▶ What the task asks
Reproduce every line of the entries below verbatim, omitting the pictures from your response.

Entries on target coordinates:
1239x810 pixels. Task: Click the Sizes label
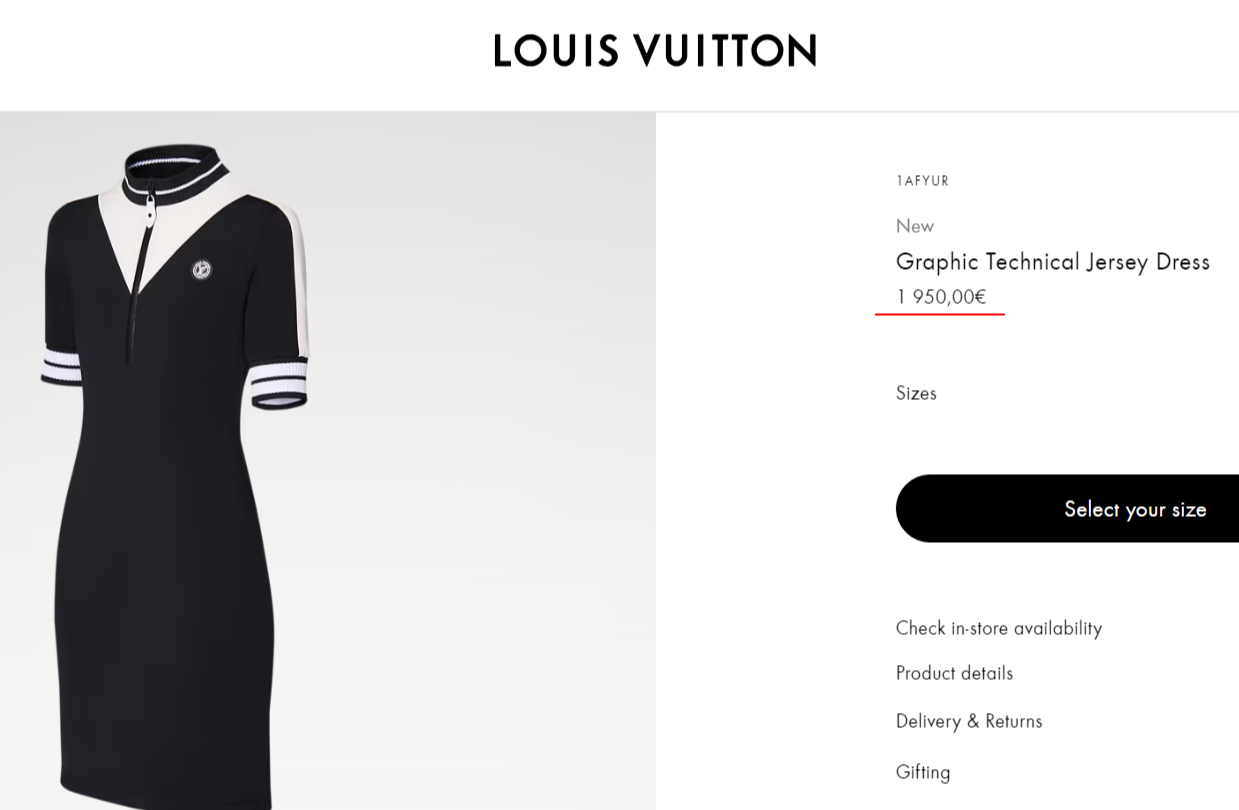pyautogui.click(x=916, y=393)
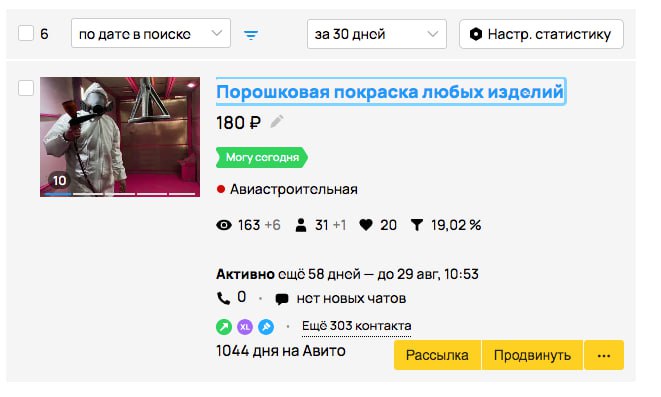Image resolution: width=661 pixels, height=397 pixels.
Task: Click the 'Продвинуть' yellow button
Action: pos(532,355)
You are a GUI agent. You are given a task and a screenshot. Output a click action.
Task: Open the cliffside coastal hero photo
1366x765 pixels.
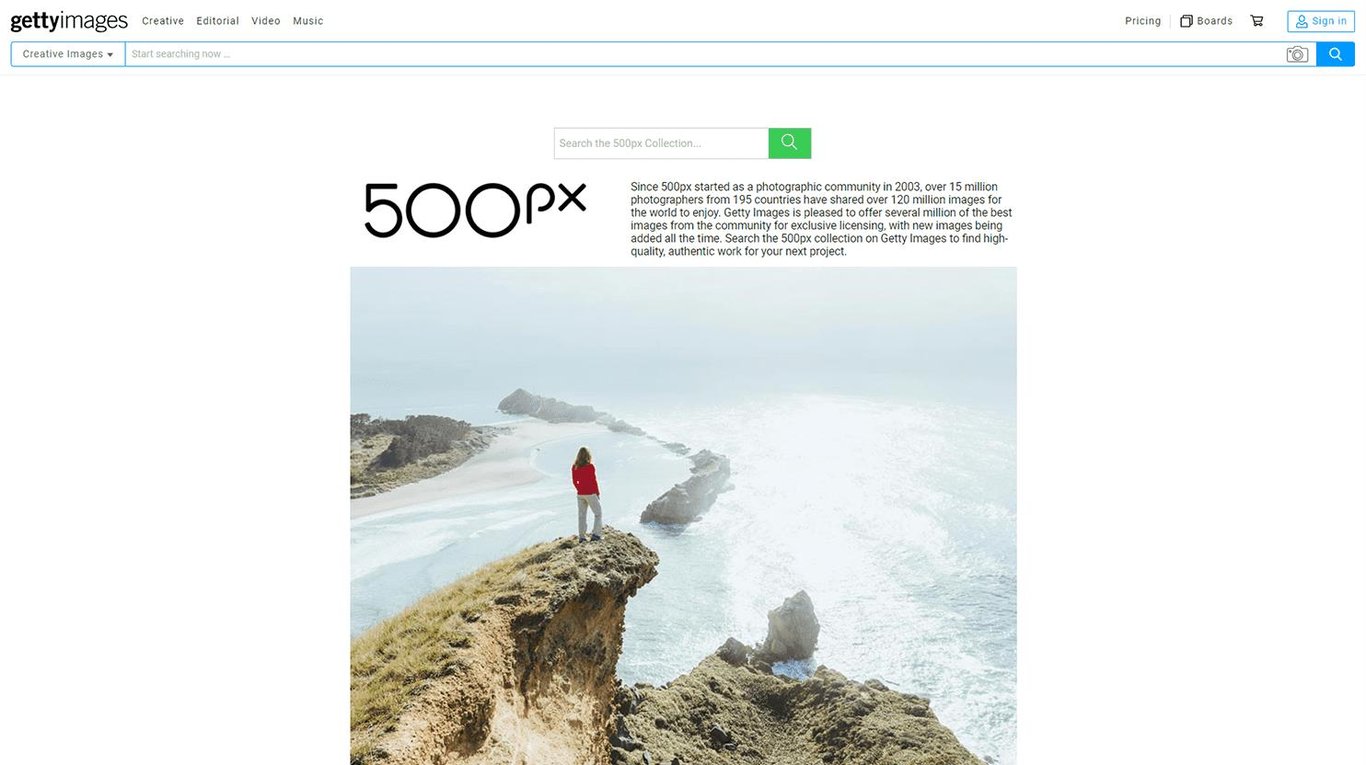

▶ Result
1239x810 pixels. Task: Click the Sizes label
pyautogui.click(x=916, y=393)
Image resolution: width=661 pixels, height=397 pixels.
Task: Click the 'Продвинуть' yellow button
Action: pos(532,355)
You are a GUI agent. You are given a task and a screenshot. Output a click action.
Task: Open the cliffside coastal hero photo
1366x765 pixels.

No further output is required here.